▶ [GOALS]
1. In the forum thread about WC/WT books, what does geezer suggest that someone training in WT collect?
2. Rewrite the entries from the start up to and including the line with "pos(722,459)", swapping "screenshot" for "screen capture" and changing nothing else. Omit the pictures from your answer.

I have an instructor. I also like to read. Why wouldn't I want a good WC/WT book to pick up now and then? That was my stated aim.

Also, maybe a more nuanced questions would be what are the best books readily available and that would not cost me an arm / leg / first born child to buy?


----------



## geezer (Aug 7, 2014)

PiedmontChun said:


> Then why chime in on a post asking other's opinions about WC books?
> 
> I have an instructor. I also like to read. Why wouldn't I want a good WC/WT book to pick up now and then? That was my stated aim.
> 
> Also, maybe a more nuanced questions would be what are the best books readily available and that would not cost me an arm / leg / first born child to buy?



Since you train in WT, you might as well collect LT's little paperbacks of the forms and Chi-sau sections. Yes, they are self-promoting, yes they are kind of tacky, and yes, in some cases certain details are deliberately ommitted. On the other hand, they do have a lot of stuff that anybody coming from an LT WT background  should know.

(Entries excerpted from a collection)
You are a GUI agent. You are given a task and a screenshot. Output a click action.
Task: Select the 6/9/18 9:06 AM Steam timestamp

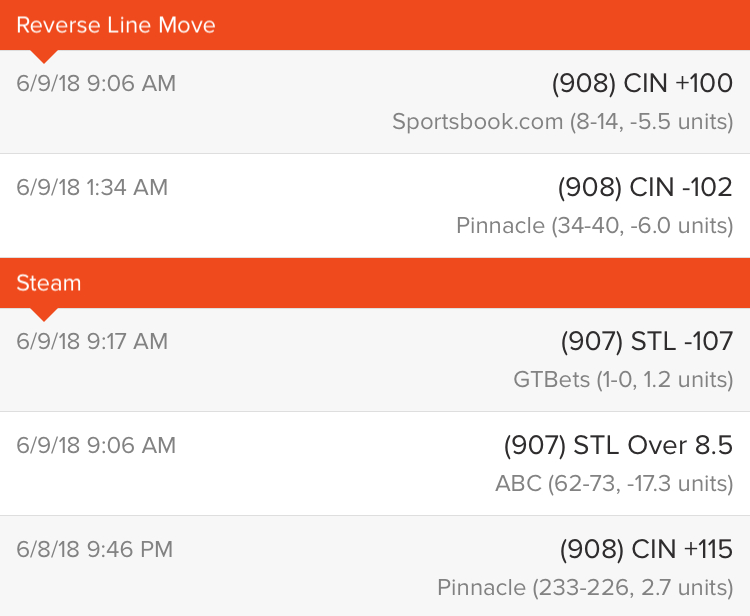point(96,446)
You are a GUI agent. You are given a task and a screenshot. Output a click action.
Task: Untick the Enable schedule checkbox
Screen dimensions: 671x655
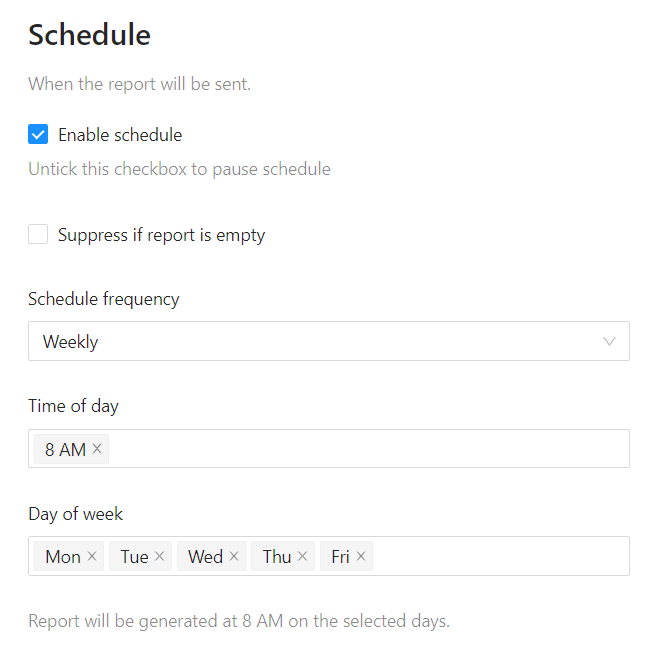pos(38,135)
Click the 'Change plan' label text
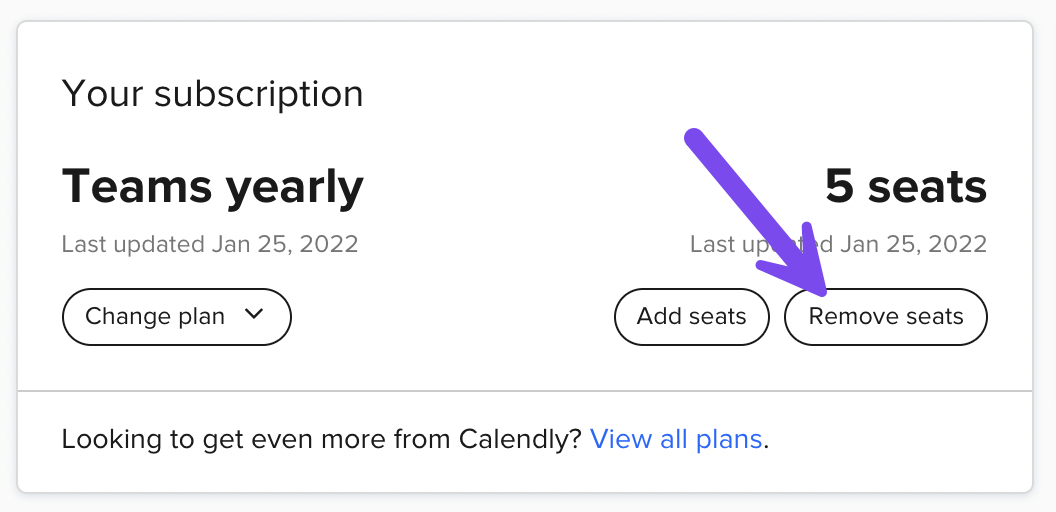Image resolution: width=1056 pixels, height=512 pixels. [x=155, y=317]
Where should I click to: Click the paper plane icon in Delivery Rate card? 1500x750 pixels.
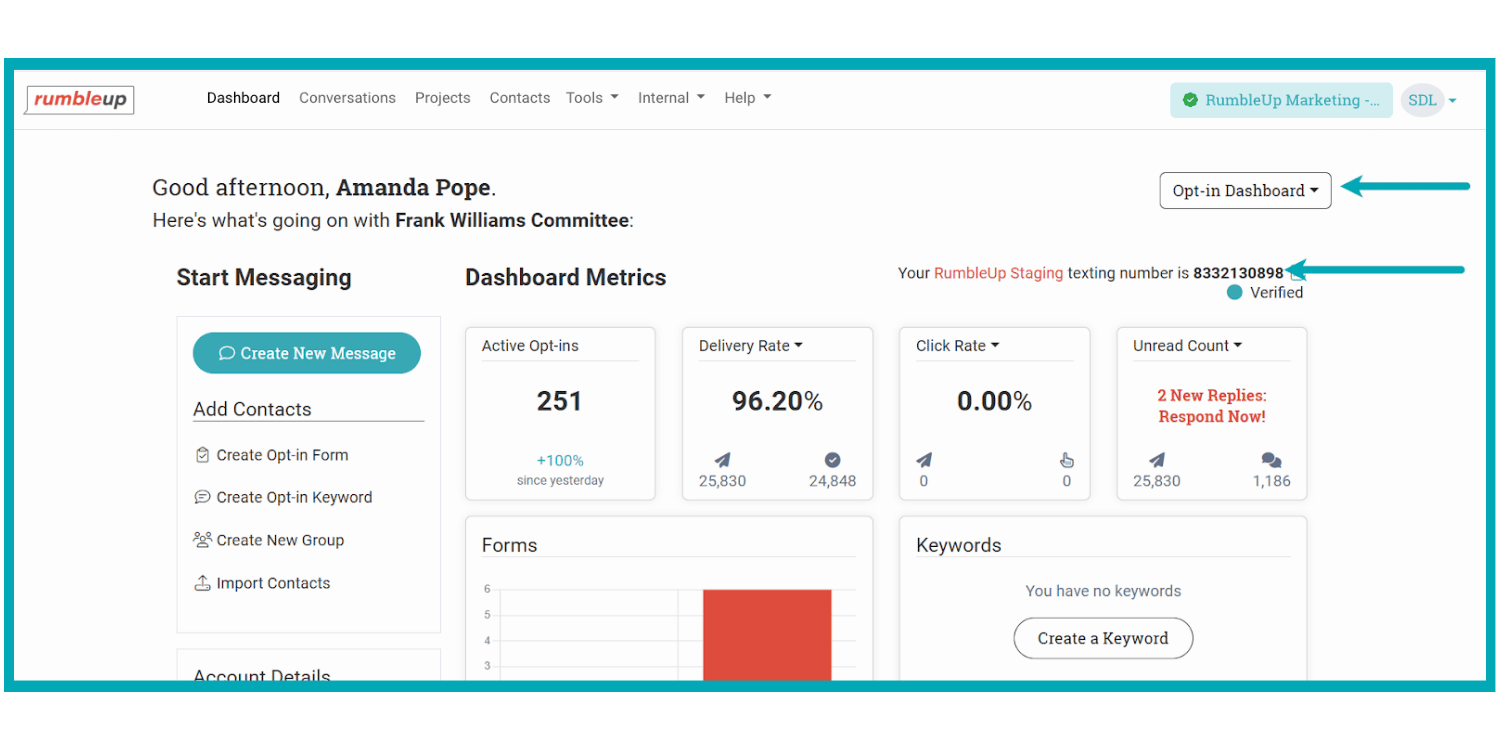pos(722,459)
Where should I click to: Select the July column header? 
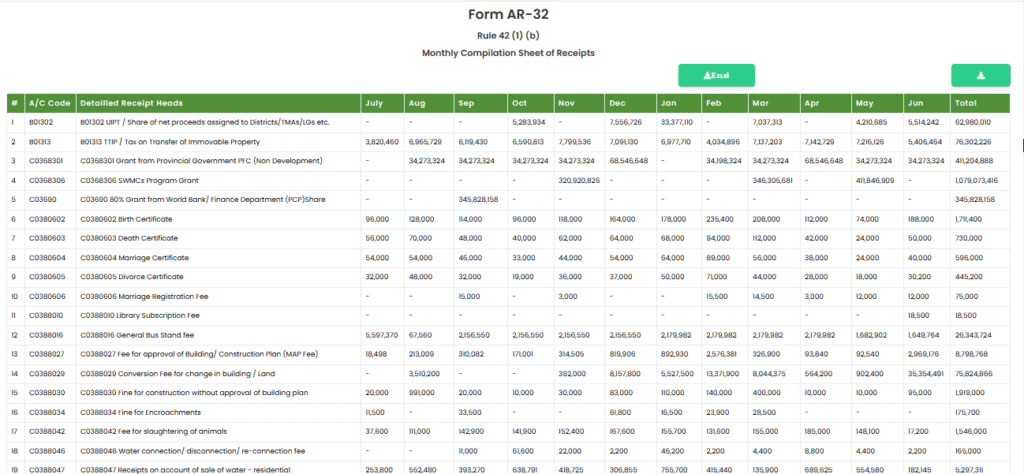pos(374,103)
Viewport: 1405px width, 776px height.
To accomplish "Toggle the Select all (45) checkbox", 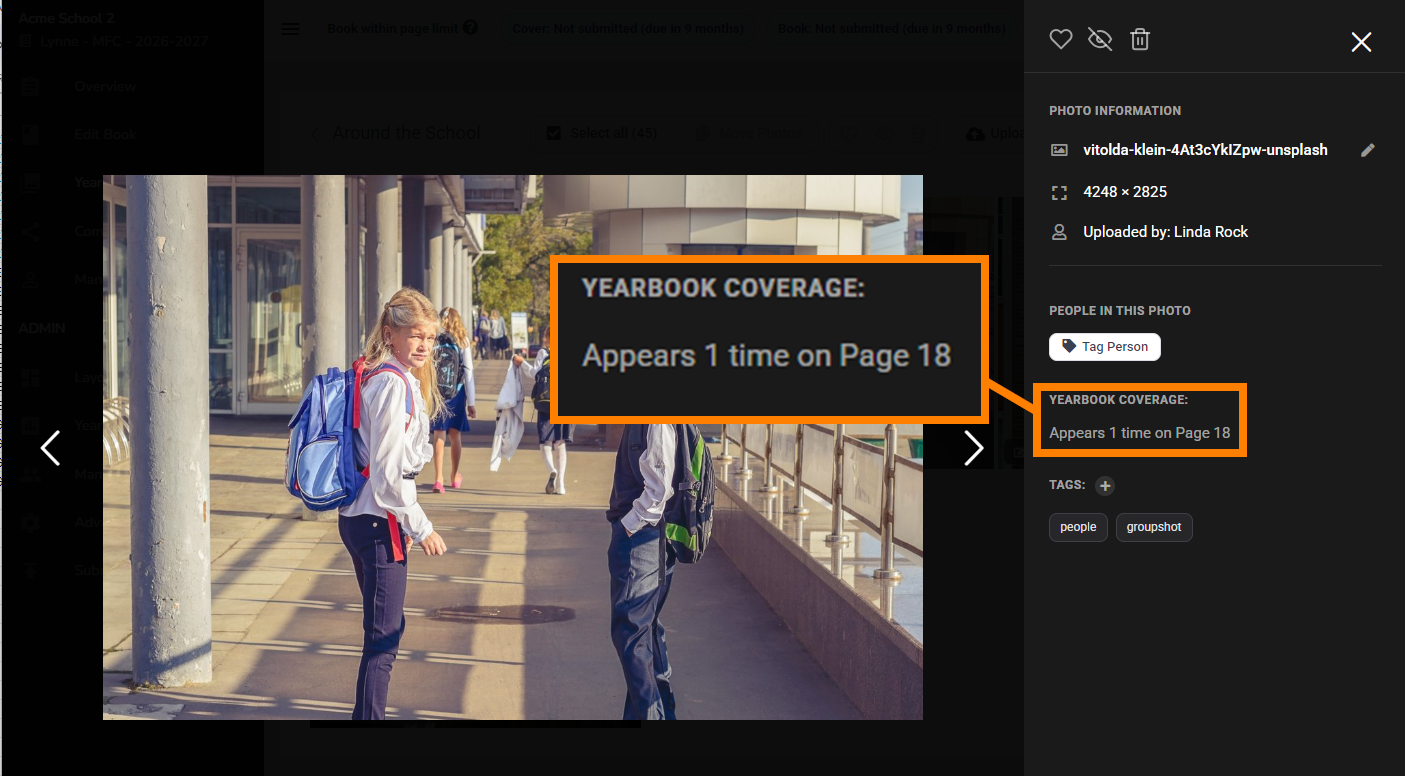I will [x=554, y=133].
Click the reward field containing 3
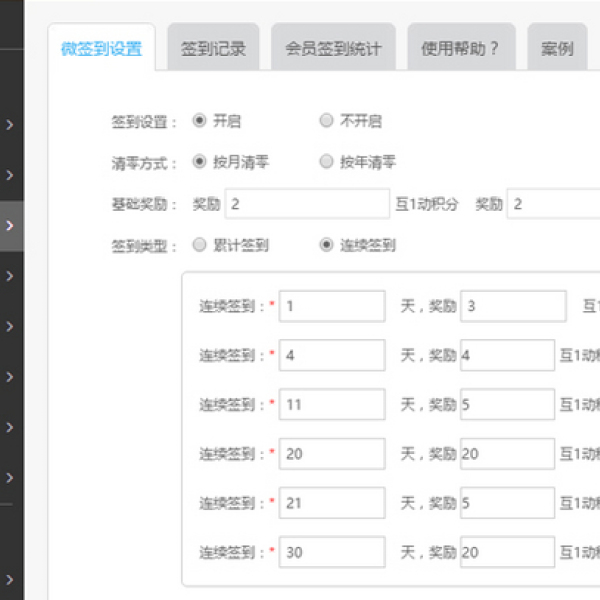600x600 pixels. (512, 306)
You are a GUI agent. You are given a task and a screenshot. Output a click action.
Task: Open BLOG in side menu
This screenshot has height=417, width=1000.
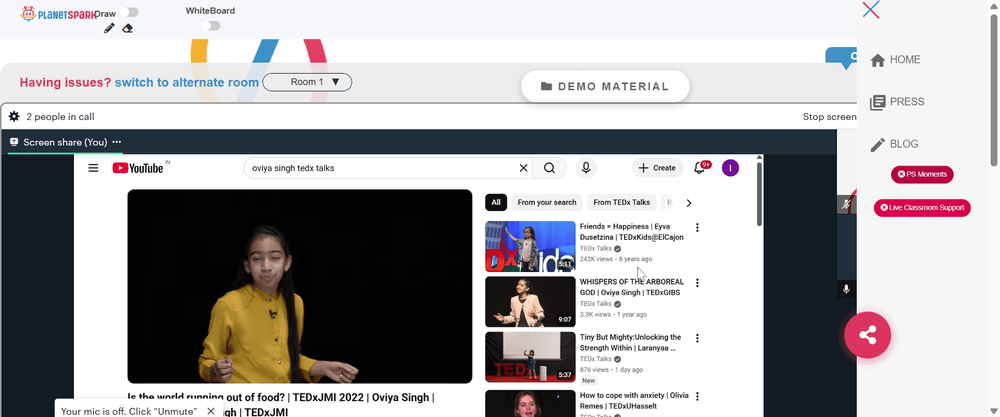pyautogui.click(x=894, y=144)
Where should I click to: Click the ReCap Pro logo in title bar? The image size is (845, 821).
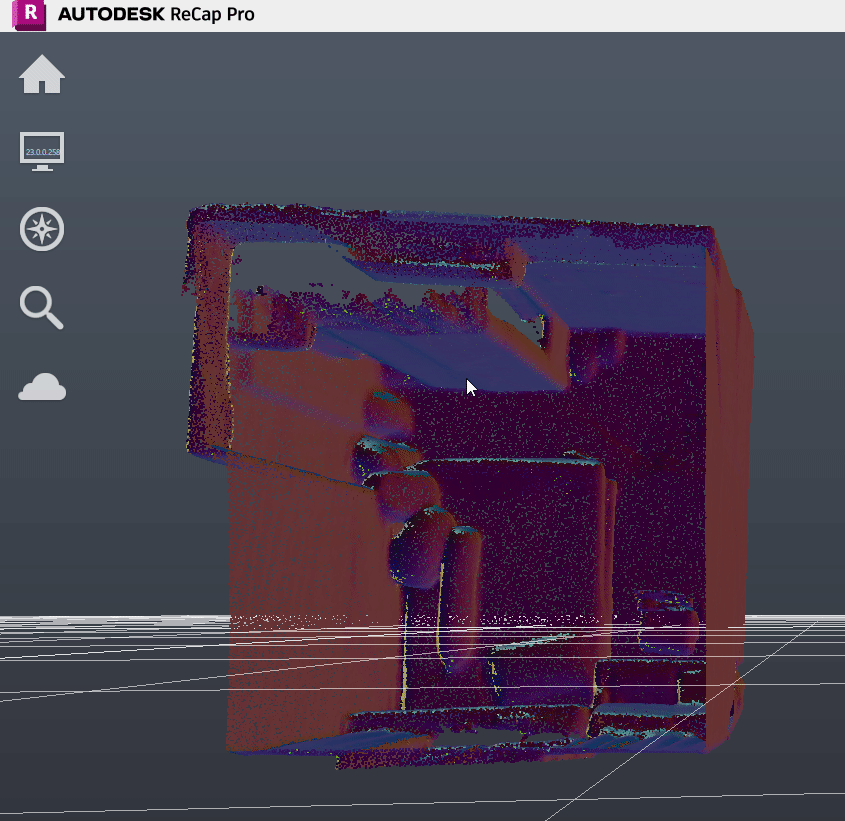click(30, 14)
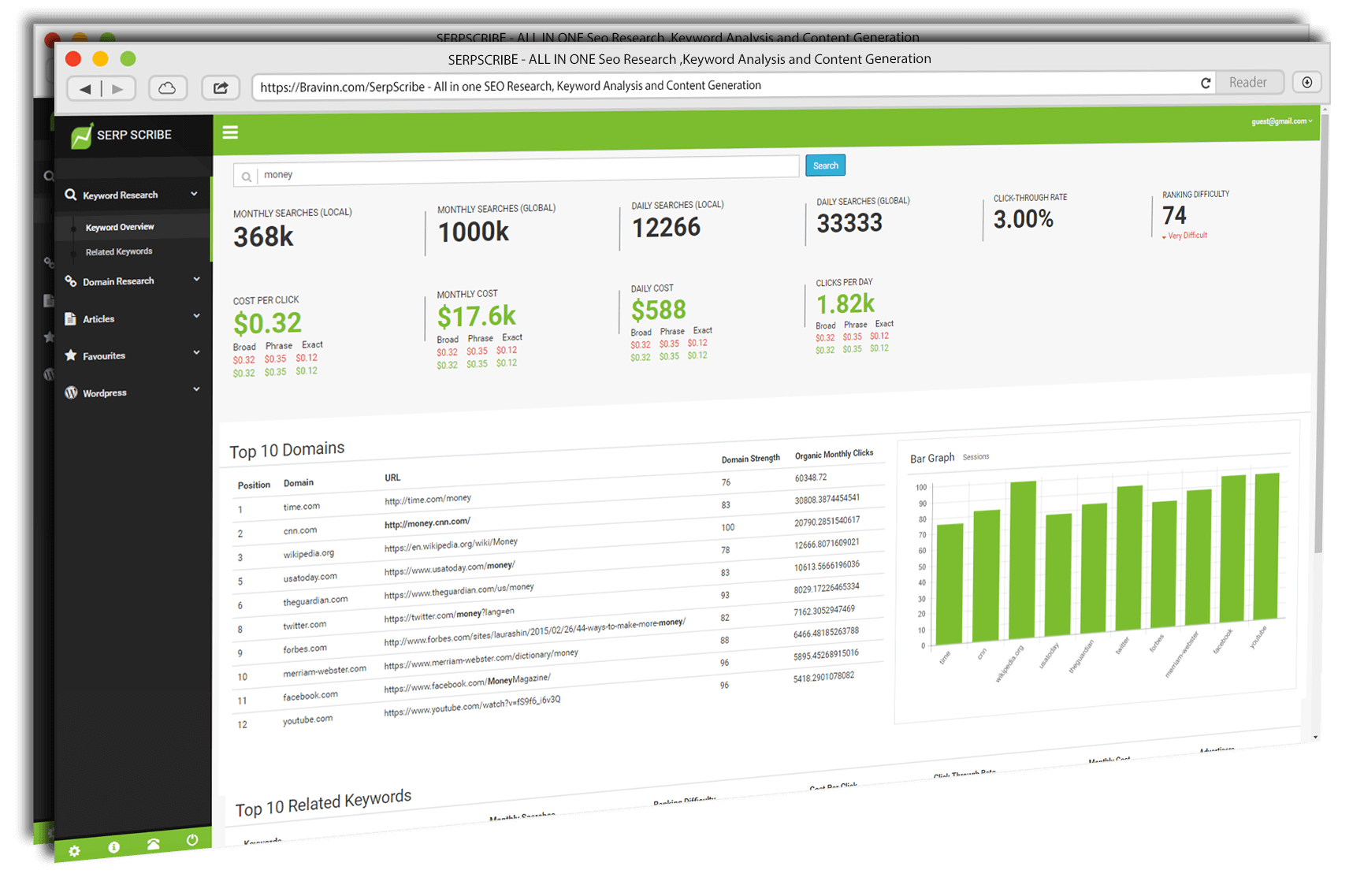1364x896 pixels.
Task: Click the browser share icon
Action: coord(221,88)
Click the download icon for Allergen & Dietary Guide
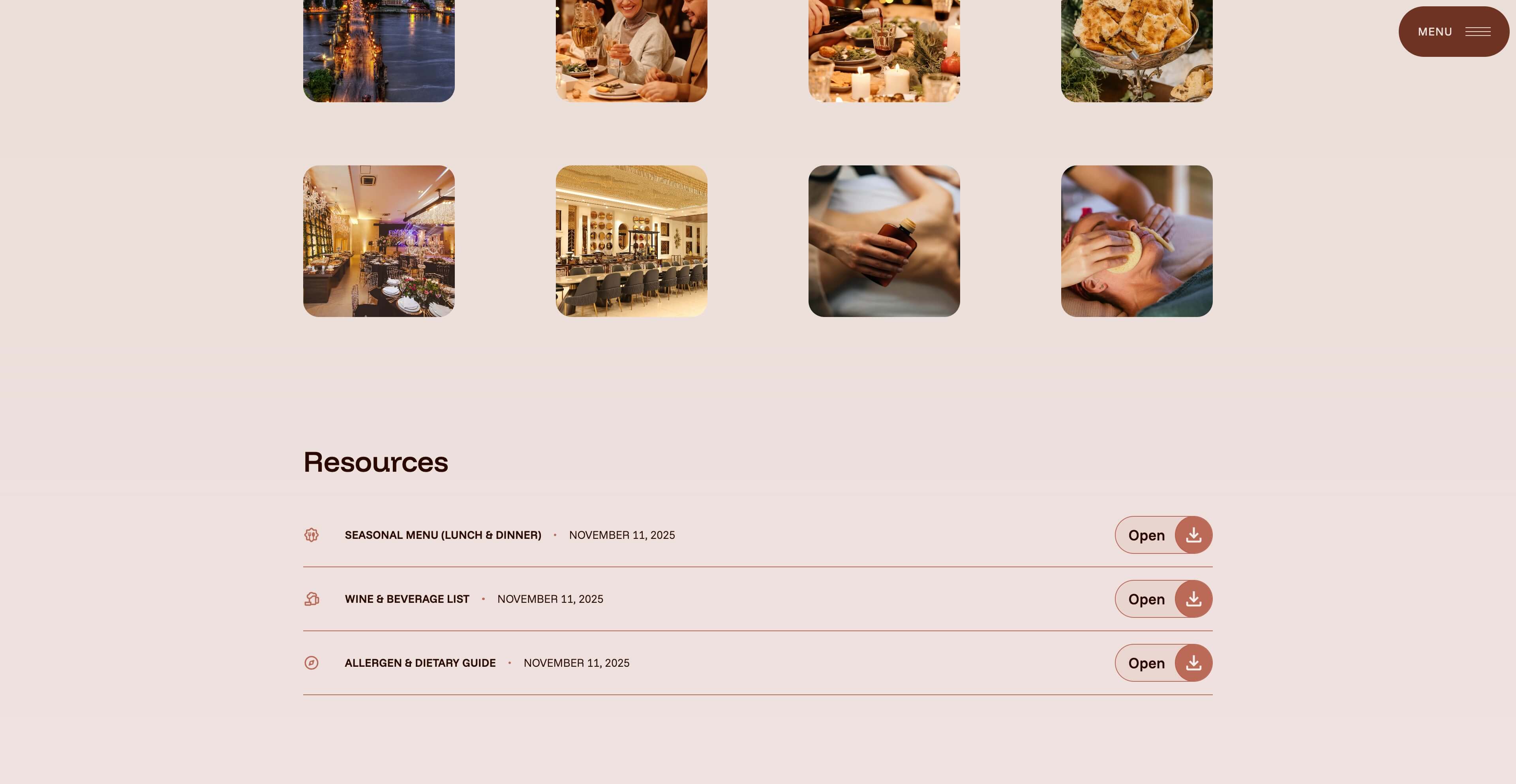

▶ [ANSWERS TO EACH TASK]
1. LT's little paperbacks of the forms and Chi-sau sections.

2.
You are a GUI agent. You are given a task and a screen capture. Output a click action.
Task: Select the 6/9/18 9:06 AM Steam timestamp

point(96,446)
You are a GUI agent. You are given a task and a screen capture. Output a click action.
Task: Untick the Enable schedule checkbox
Screen dimensions: 671x655
pos(38,135)
Click the 'Change plan' label text
Image resolution: width=1056 pixels, height=512 pixels. [x=155, y=317]
Where should I click to: Click the paper plane icon in Delivery Rate card? 1500x750 pixels.
pos(722,459)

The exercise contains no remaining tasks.